Emerging after a comprehensive and sensible repurposing, SOU! offers comfortable, uncluttered dining space. The bar is a u-shaped island in the middle, with a long, inviting row of upholstered banquettes beneath large northwest facing windows. In one corner, two rows of four-tops are arranged as community tables, suitable for parties and overflow seating.

Kitchen Matters

The kitchen at SOU! is completely open to view. Diners can sit at a counter (the “Chef’s Table”) and see directly into the eatery’s nerve center.

“You don’t get any closer to the action than right there, beamed Moran. “They get to smell it, see it, hear it. I get to interact with the guests. They see that we’re not chewing gum, we clean our kitchen, our cell phones aren’t out. They see we take a certain level of pride and professionalism in what we do. Our chef coats are ironed. We don’t look like slobs. It’s a level of professionalism that we’re going to carry.”

Diners also see quality control passing straight though Moran.

“I touch every dish that comes out. I finish every dish, I season every dish and put the finishing touches on it. My chefs can focus on cooking the proteins, making sure the temperatures are perfect, the modifications, everything else. But every plate that comes out, I touch.”

“Five things you’ll always see on any one of my dishes,” he continued, “are texture, acid, balance, presentation and flavor. They help me create and not overthink. As a young chef, you want to put more, (but) another epiphany was when I broke down food and understood that less is more.”

As an example, SOU!’s pork chop. “It’s as southern as you can get,” offered Moran, citing sorghum in the mustard glaze and sorghum berries puffed “like little popcorn.” An untraditional Hoppin’ John accompanies the pork chop: savoy chard, savoy cabbage, bacon lardon and black eyed peas.

Moran’s chicken and waffle entrée begins with a pan-seared airline chicken breast and bourbon maple glaze, plus smoked butternut squash puree. “There’s a hash with brussels sprouts, sweet potatoes, toasted almonds, and currants, topped with crispy leeks.

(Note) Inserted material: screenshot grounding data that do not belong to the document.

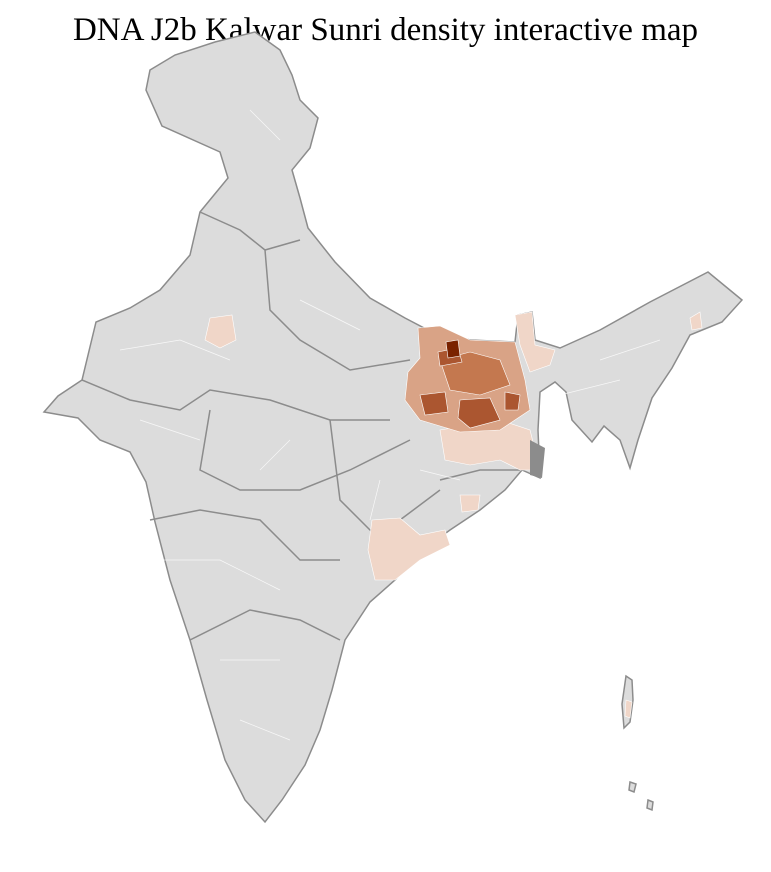 This screenshot has height=872, width=771. What do you see at coordinates (538, 459) in the screenshot?
I see `bangladesh-border-detail` at bounding box center [538, 459].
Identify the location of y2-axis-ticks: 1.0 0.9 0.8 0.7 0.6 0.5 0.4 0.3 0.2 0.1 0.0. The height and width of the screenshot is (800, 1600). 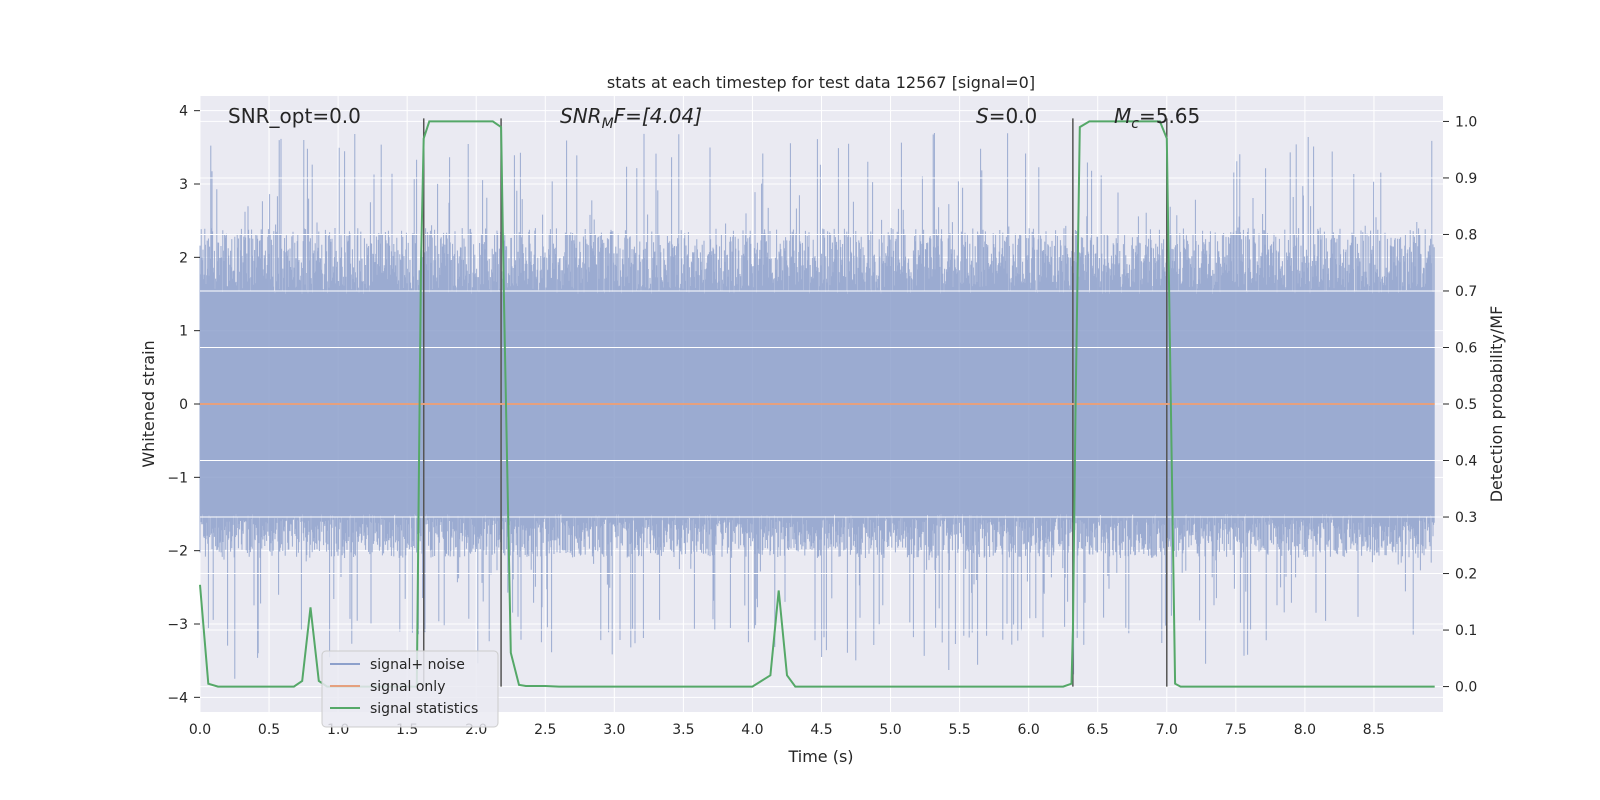
(1460, 405).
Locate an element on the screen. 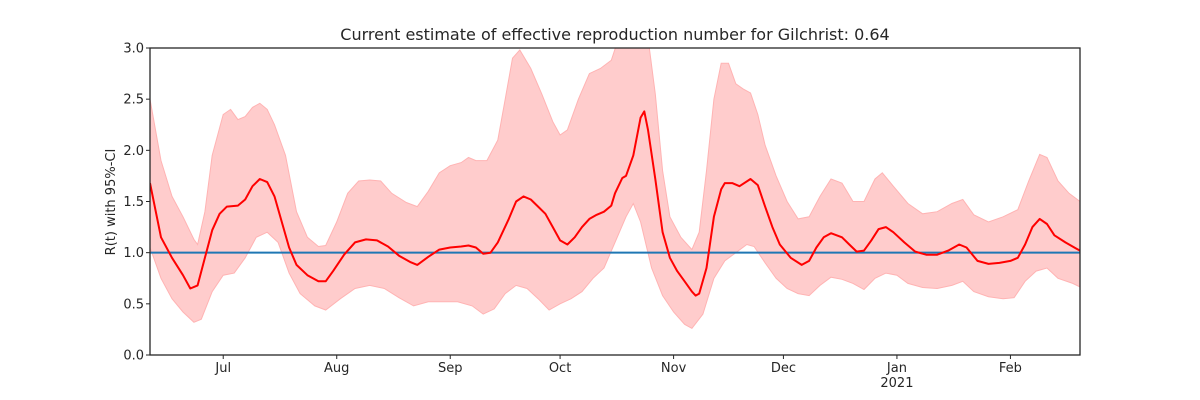  y-tick-label: 1.0 is located at coordinates (134, 254).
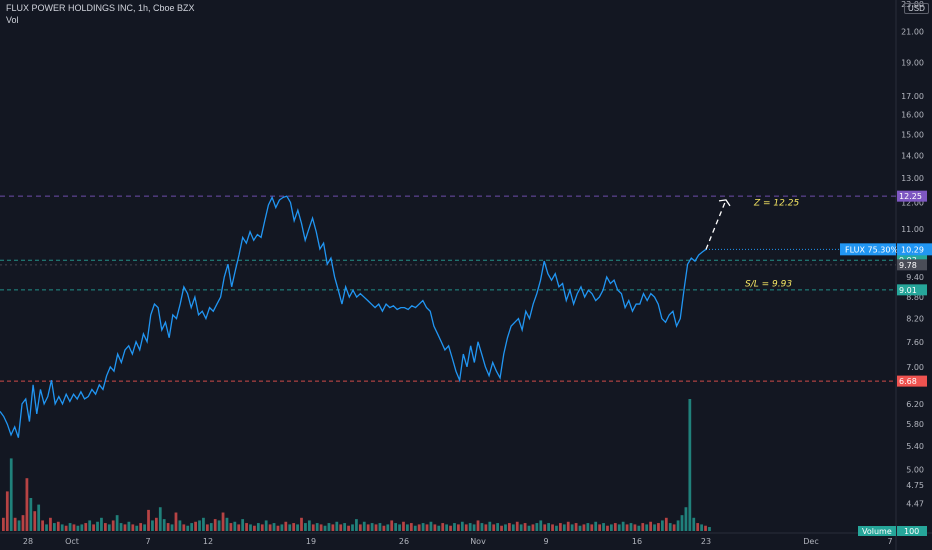  Describe the element at coordinates (910, 196) in the screenshot. I see `level-tag-label: 12.25` at that location.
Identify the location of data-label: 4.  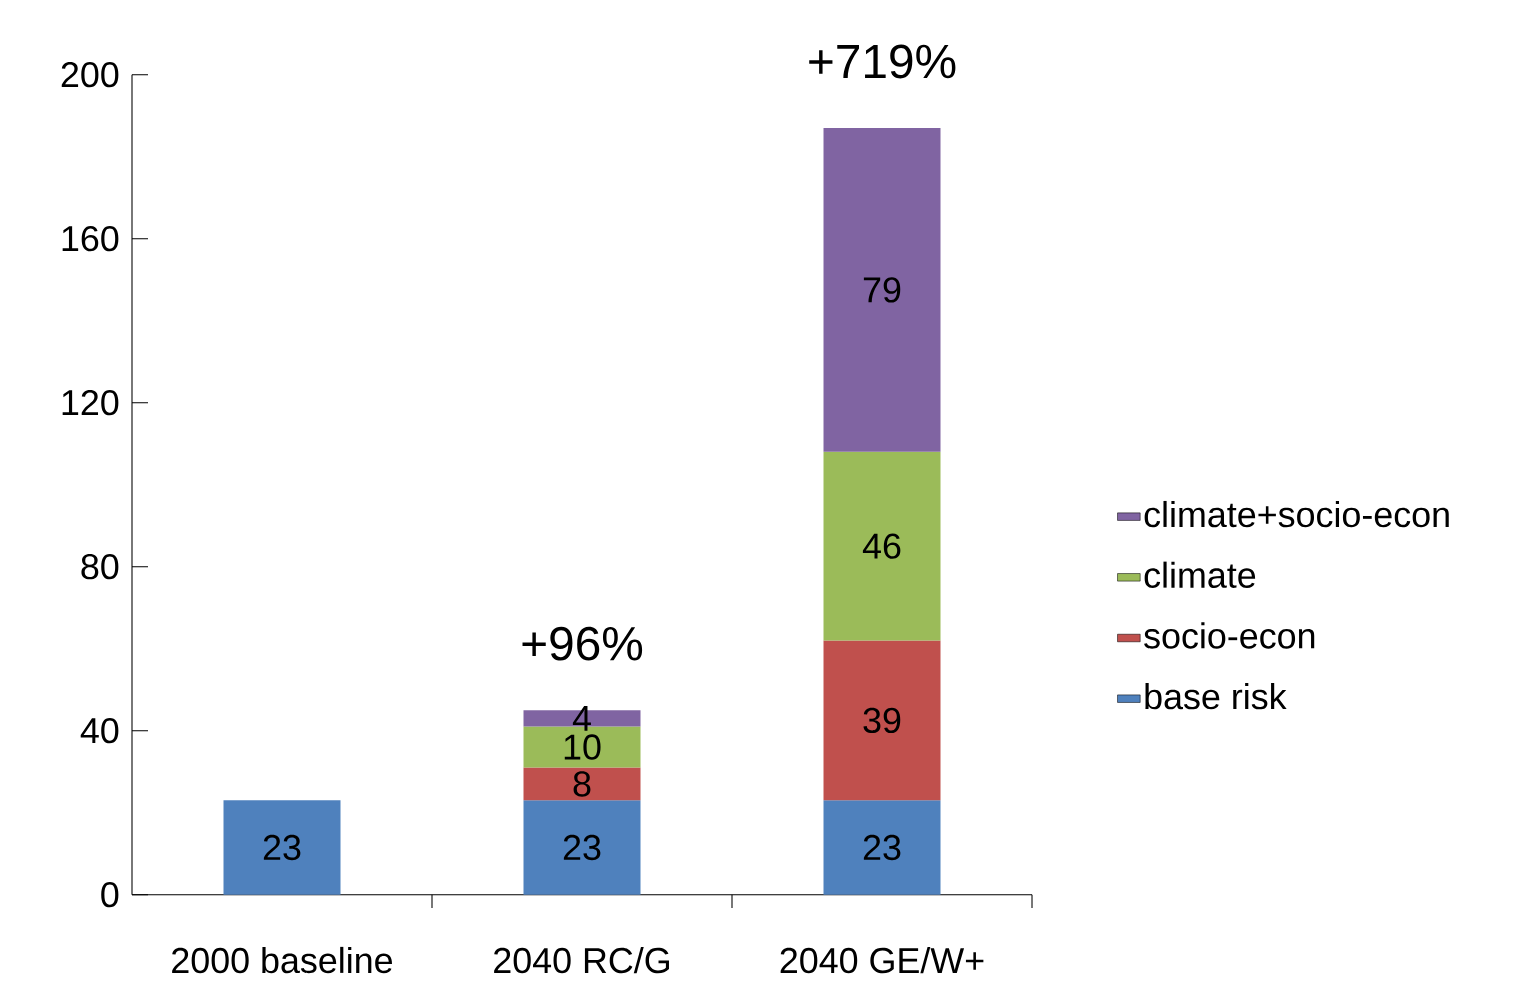
(582, 718).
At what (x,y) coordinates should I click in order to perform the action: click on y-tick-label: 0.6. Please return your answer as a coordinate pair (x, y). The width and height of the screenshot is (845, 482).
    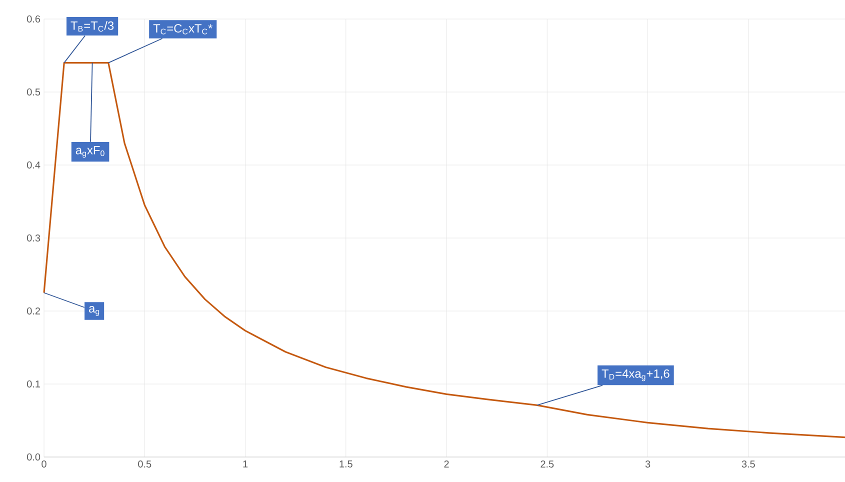
    Looking at the image, I should click on (34, 19).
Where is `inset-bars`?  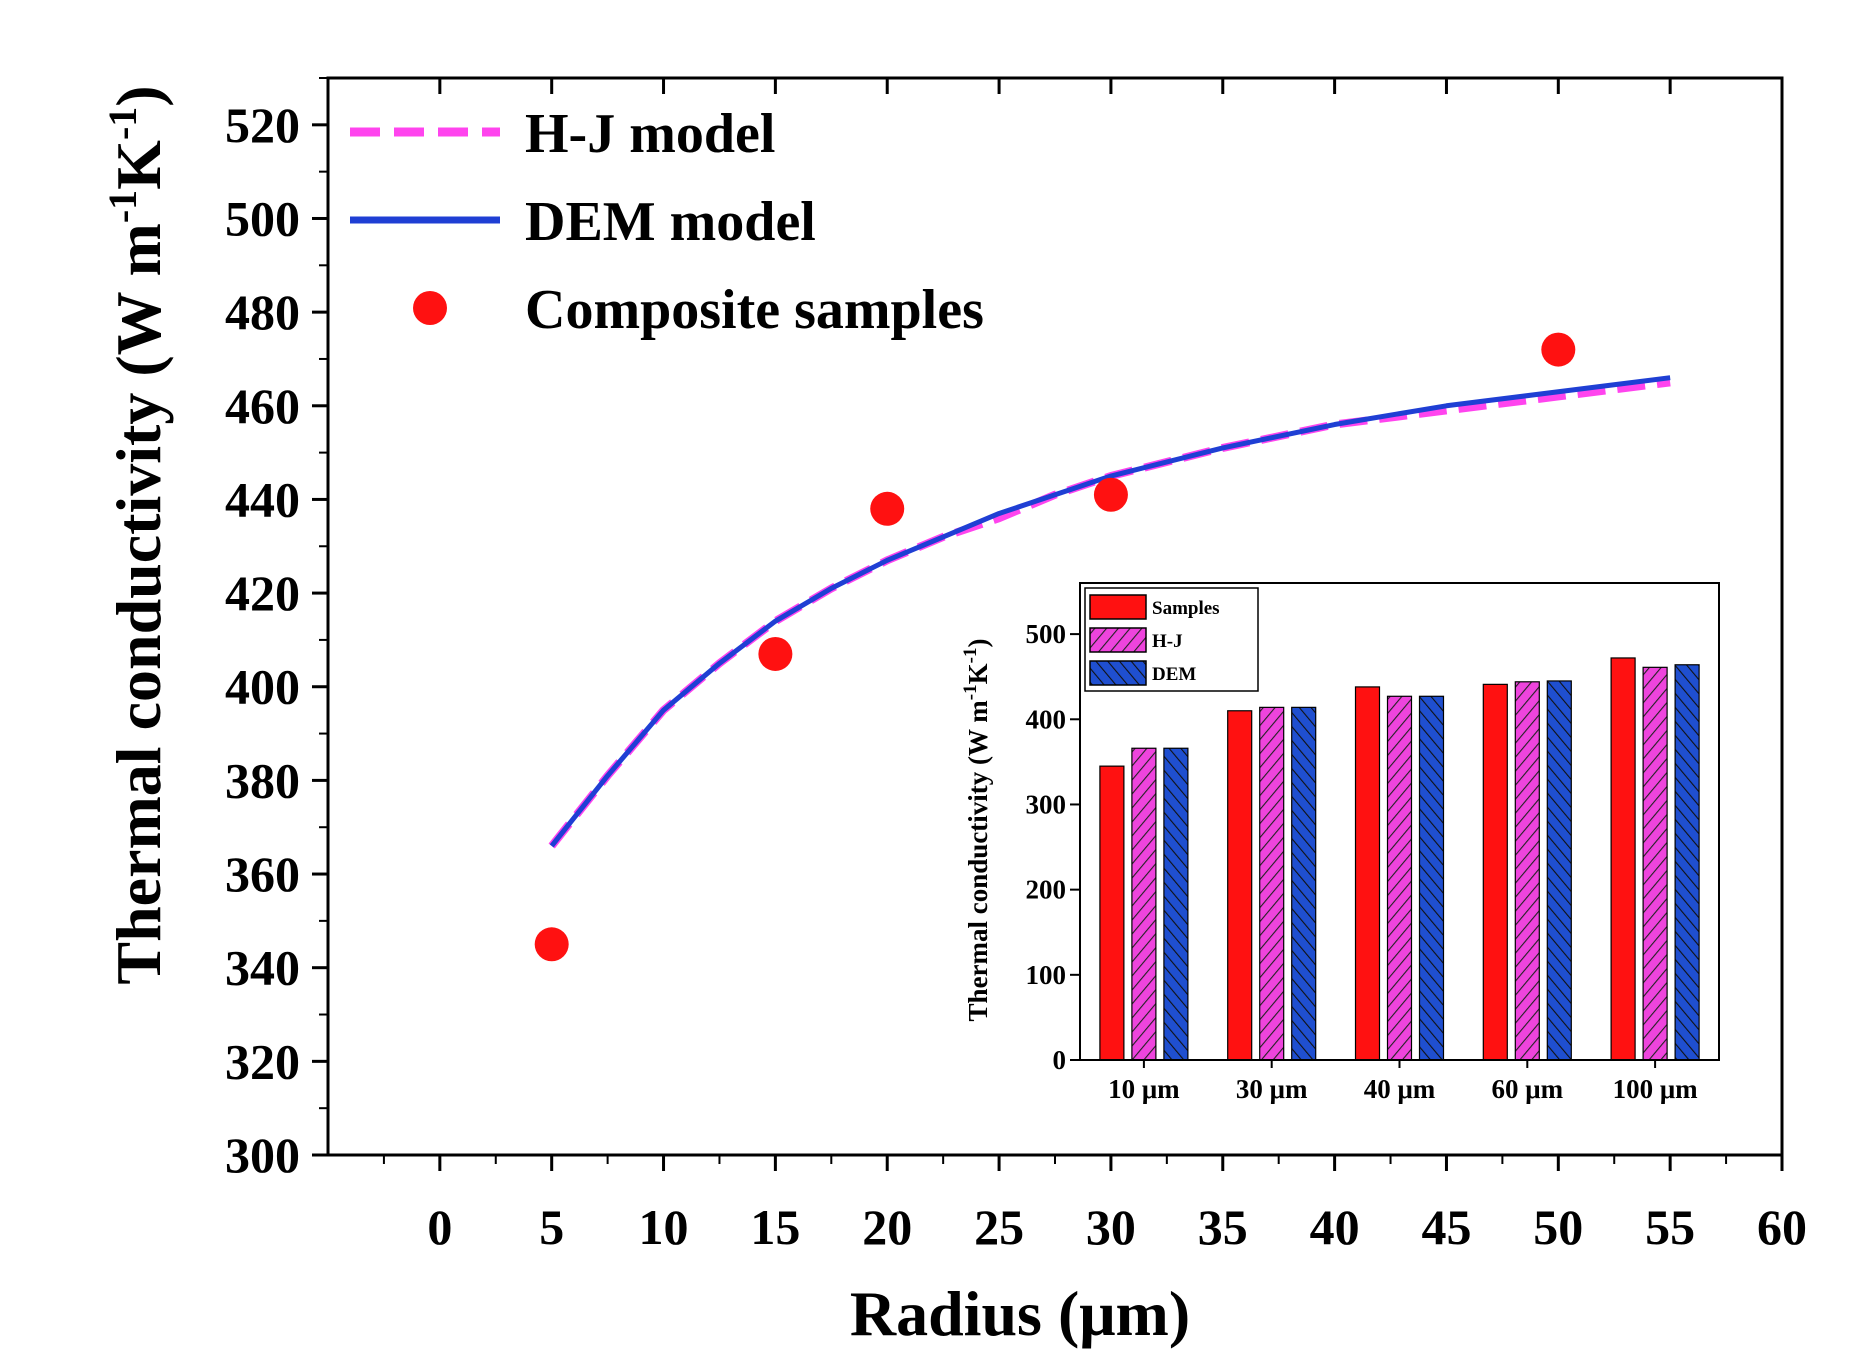
inset-bars is located at coordinates (1400, 859).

The waffle is an ancho-chipotle scallion waffle made in house. It’s sweet, spicy and salty; smoky from the squash puree, beautiful colors, tons of texture.”

SOU!’s Verlasso salmon is innovative, with Moran conjuring a coconut milk habanero curry sauce with crème fraiche made from Yuzu, a Japanese citrus. The side is a hearty vegetable quinoa: zucchini, edamame, spinach and onions.  

Our interview was ending, and Moran was off to prepare for the evening service. I asked Sayler if it’s ever too soon to be planning a restaurant’s future. “That’s where I come in,” she replied. “I’m the planning side.” Some of the plans being pursued are for interior décor finishes, weekend brunch, an outdoor patio, warm-weather events, and charitable outreach projects. 

Was there anything else? I feared that all the food chat with Moran had unfairly excluded Sayler.

“That’s okay,” she said. “I told him to do the talking.”